Q2 2020 results reflect the following highlights:

  • Revenues of $2,128,454, an increase of 133% from $913,769 posted in Q2 2019
  • Comprehensive income of $5,228,020 an increase of 332% from ($2,253,390) posted in Q2 2020
  • Gross margin of 59.5% an increase of 39.2% over the same period in Q2 2019
  • Cash on hand on June 30, 2020 was $1,567,777 (December 31, 2019: $34,431)
  • Backlog of signed contracts as of the date of this writing is approx. $28MM.

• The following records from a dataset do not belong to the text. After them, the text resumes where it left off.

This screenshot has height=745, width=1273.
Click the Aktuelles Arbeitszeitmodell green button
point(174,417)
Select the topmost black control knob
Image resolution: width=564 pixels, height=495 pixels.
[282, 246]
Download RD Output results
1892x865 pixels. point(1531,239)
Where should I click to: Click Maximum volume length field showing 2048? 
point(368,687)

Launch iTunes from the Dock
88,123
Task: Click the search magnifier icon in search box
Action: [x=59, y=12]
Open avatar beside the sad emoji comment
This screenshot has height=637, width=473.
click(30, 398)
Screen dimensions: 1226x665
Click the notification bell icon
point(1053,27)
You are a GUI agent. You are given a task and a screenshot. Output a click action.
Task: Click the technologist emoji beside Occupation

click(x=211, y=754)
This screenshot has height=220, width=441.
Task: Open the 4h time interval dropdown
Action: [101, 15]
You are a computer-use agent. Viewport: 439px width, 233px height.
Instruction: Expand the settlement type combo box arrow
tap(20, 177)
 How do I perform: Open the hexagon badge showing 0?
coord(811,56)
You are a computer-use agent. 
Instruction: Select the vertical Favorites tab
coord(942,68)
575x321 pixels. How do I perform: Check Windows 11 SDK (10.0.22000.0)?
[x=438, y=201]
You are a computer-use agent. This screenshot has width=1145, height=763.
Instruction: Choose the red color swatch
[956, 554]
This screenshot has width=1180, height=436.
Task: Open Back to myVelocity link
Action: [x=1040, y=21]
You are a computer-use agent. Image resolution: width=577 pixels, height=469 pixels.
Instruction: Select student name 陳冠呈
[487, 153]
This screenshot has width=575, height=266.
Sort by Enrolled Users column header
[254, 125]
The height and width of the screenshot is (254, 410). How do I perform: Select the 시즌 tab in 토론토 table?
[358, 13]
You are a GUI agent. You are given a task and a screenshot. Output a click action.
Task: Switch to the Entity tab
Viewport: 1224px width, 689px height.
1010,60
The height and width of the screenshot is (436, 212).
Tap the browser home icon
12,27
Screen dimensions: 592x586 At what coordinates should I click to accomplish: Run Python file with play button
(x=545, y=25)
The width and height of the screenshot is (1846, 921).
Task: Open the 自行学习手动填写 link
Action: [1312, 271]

Management Guidance for Q3 2020

  • Management expects significant revenue growth
  • Management expects that Q3 2020 and the nine months ending September 30, 2020 to be profitable
  • Earnings per Share (EPS) > $0.06.

Management Guidance for full year 2020:

  • Management expects significant revenue growth in 2020
  • Earnings per Share (EPS) > $0.10.

OUTLOOK

Percent complete revenue recognition in our major projects, which is the revenue recognition method we are mandated to follow by GAAP, is such that it is not linear, but exponential and as such, Q2 is now starting to reflect the results one might expect given recent announcements. It is interesting to note that using this revenue recognition method, only $1.8MM has been recognized under the $22MM+ DROSRITE™ contract for which we have announced receipt of over $7MM, and which will be completed within the next year.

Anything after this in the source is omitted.